Structured Output for Final Results
Sometimes you want the agent’s final answer to be structured too, not just its tool calls. You can achieve this by using a “respond” tool that the agent calls when it’s ready to give its final answer:
const ResponseSchema = z.object({
summary: z.string().describe("Brief summary of what was done"),
actionsPerformed: z.array(
z.object({
action: z.string(),
result: z.enum(["success", "failure", "skipped"]),
details: z.string().optional(),
}),
),
requiresFollowUp: z.boolean(),
followUpReason: z.string().optional(),
});
This gives you a machine-readable summary of what the agent did, which you can log, display in a UI, or feed into downstream systems.
Error Boundaries and Graceful Degradation
Production agents need to handle failure gracefully. I wrap the agent loop in an error boundary that distinguishes between recoverable and fatal errors:
async function safeAgentRun(prompt: string): Promise<AgentResult> {
try {
const result = await runAgent(prompt);
return { status: "success", result };
} catch (error) {
if (error instanceof RateLimitError) {
// Retry with exponential backoff
return retryWithBackoff(() => runAgent(prompt));
}
if (error instanceof ValidationError) {
// Schema mismatch — log for debugging, return partial result
logger.warn("Agent output validation failed", { error, prompt });
return { status: "partial", error: error.message };
}
// Unknown error — don't retry, escalate
logger.error("Agent run failed", { error, prompt });
return { status: "error", error: error.message };
}
}
What I’ve Learned
After building a dozen of these systems, my key takeaways are:
- Schema-first design — define your Zod schemas before writing any agent logic. The schema is the contract between your agent and your application.
- Small, focused tools — agents work better with many small tools than a few large ones. Each tool should do one thing.
- Validate everything — trust but verify. Even with structured outputs, validate at the boundary.
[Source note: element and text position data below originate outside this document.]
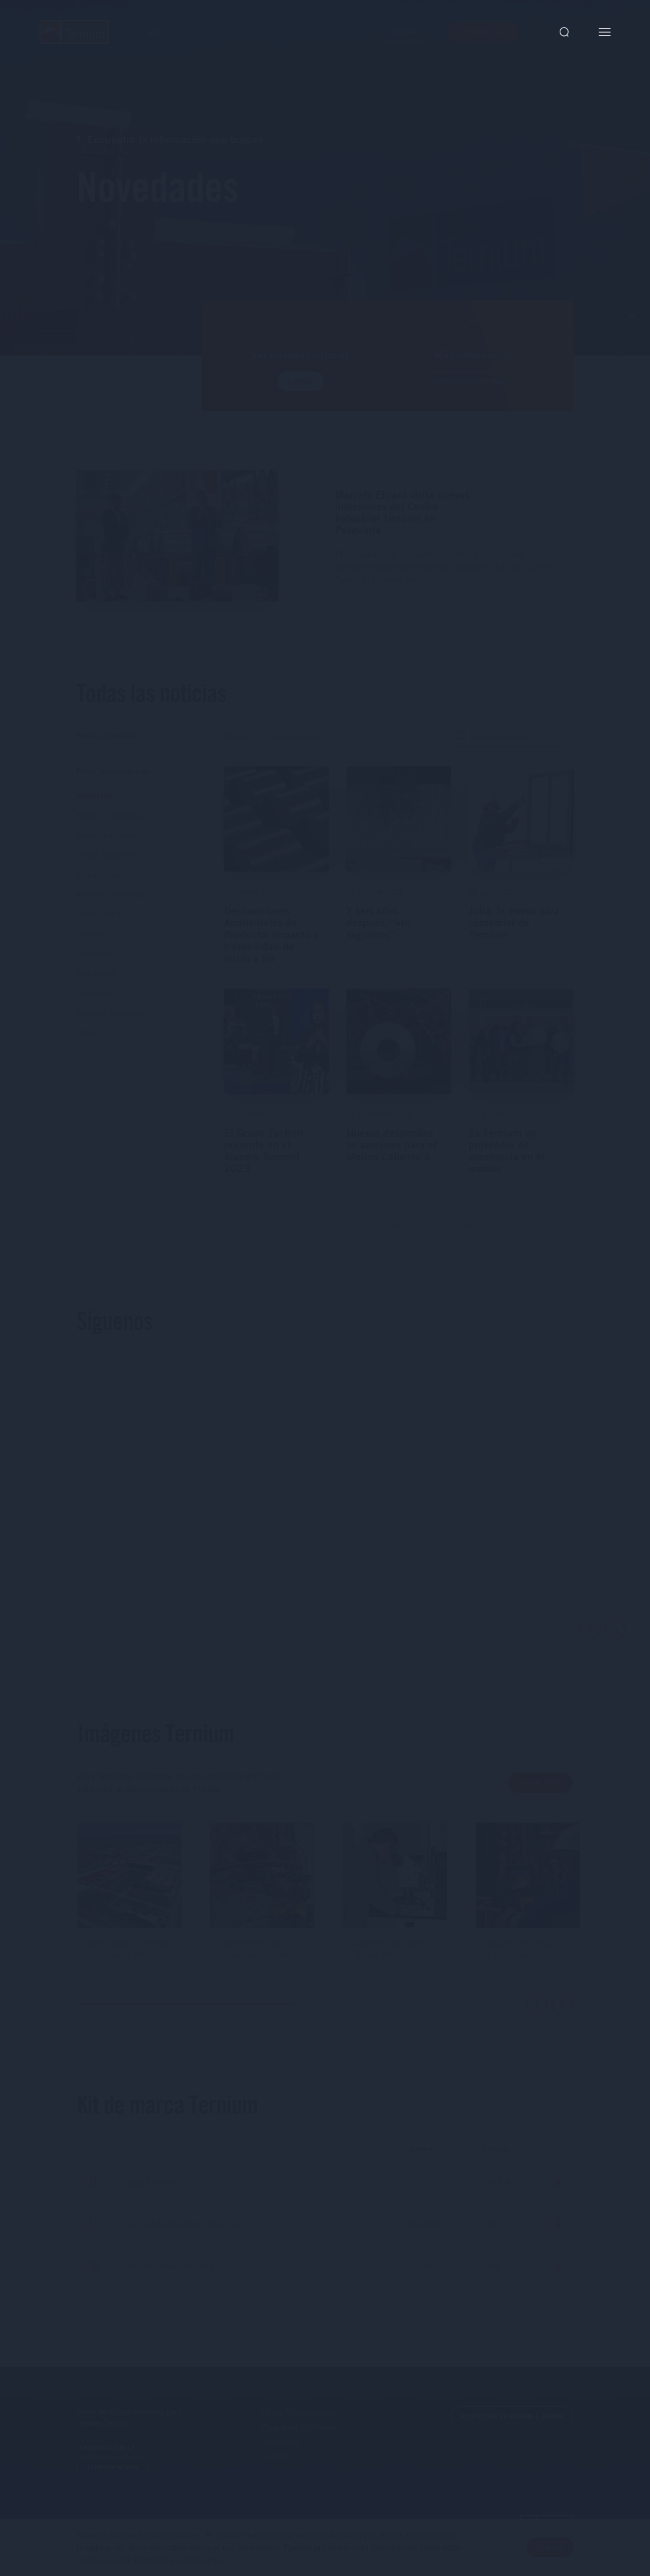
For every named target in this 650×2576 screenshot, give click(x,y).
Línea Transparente (298, 2412)
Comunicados (100, 874)
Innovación (95, 993)
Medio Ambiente (105, 855)
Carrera (275, 2455)
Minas (87, 1032)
- Log the full conversation — when an agent misbehaves, you need the complete message history to debug it. Structured logging of every turn is essential.
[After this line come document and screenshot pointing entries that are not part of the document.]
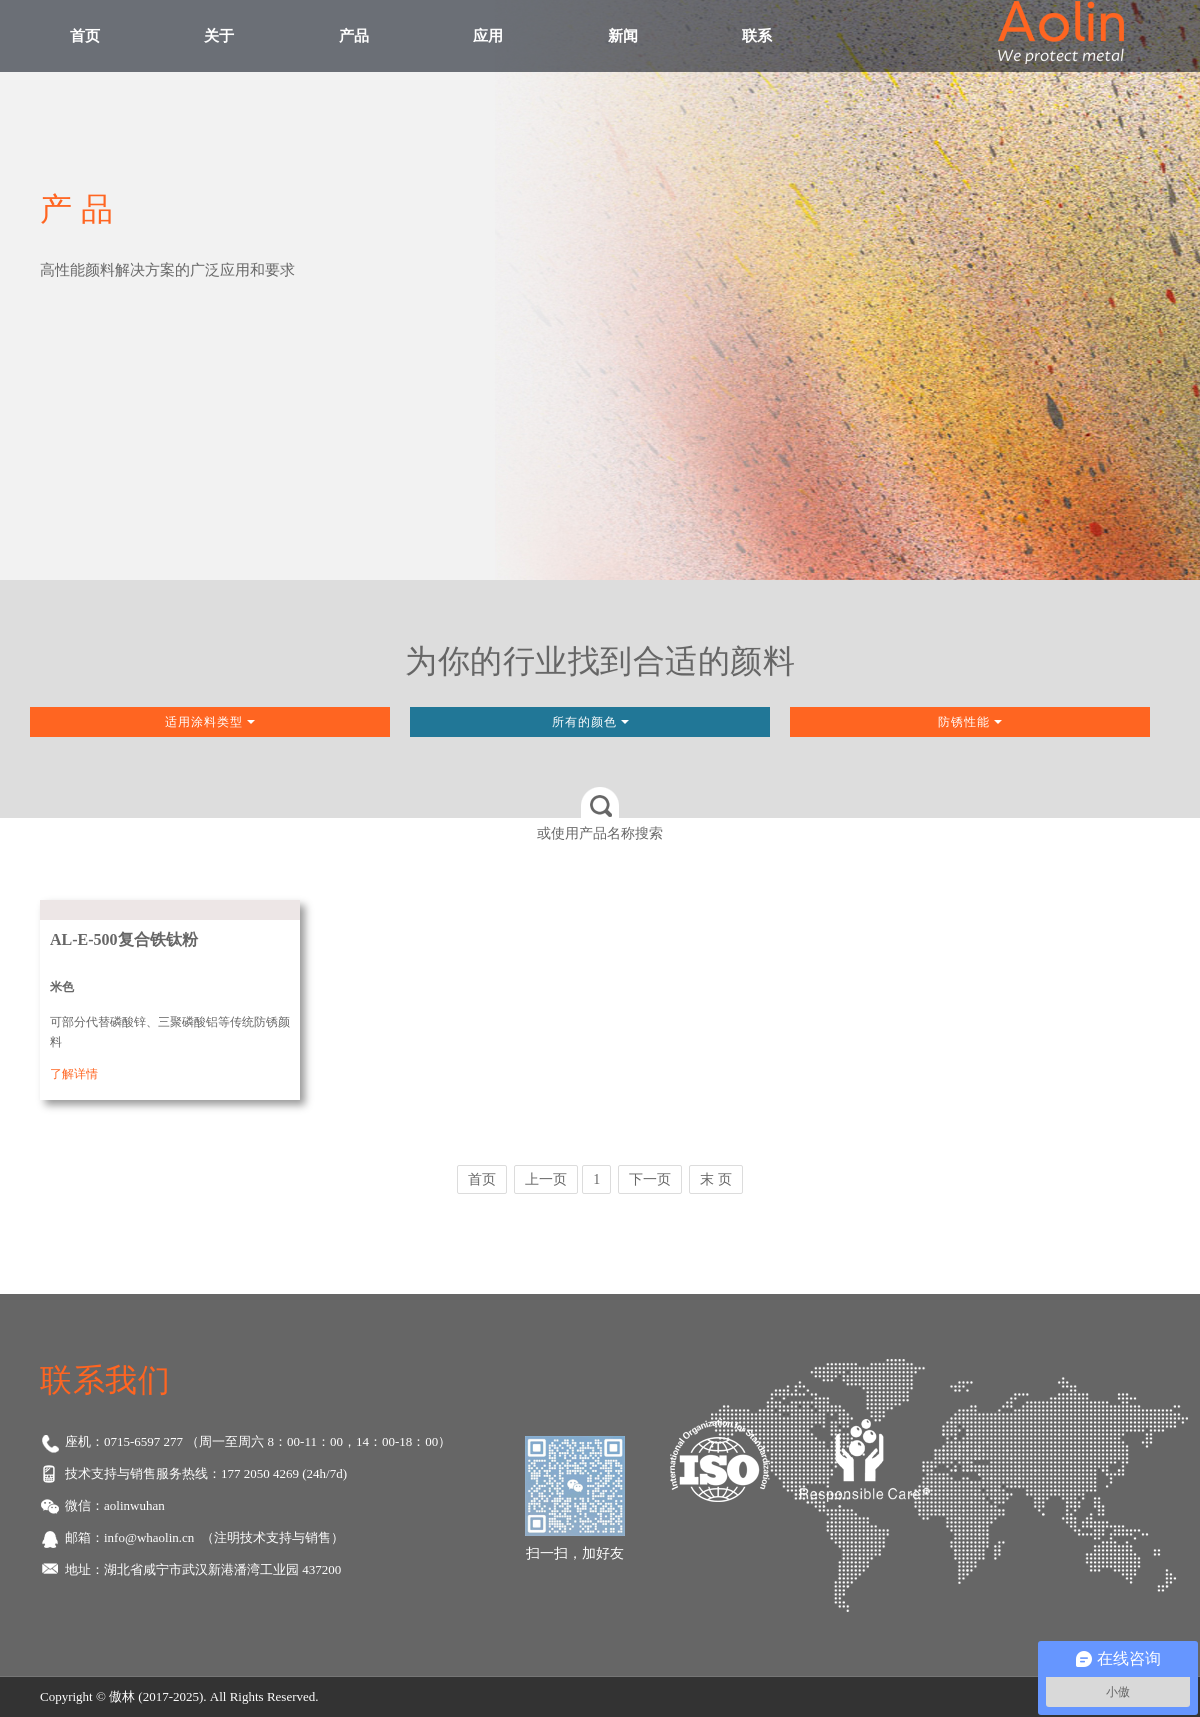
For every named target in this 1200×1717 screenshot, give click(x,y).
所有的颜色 (590, 722)
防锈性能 (970, 722)
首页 (85, 36)
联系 (757, 36)
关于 (219, 36)
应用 (488, 36)
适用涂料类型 (210, 722)
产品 (354, 36)
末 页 (716, 1179)
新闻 (623, 36)
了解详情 (74, 1074)
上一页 (546, 1179)
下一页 (650, 1179)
- Test with adversarial inputs — the agent will encounter inputs you didn’t anticipate. Build tests around edge cases and malformed data.
The combination of tool calling, schema validation, and iterative agent loops gives you a robust foundation for building AI-powered systems that actually work in production. The key insight is treating the LLM as a reasoning engine that fills in structured forms, not as a text generator you have to parse.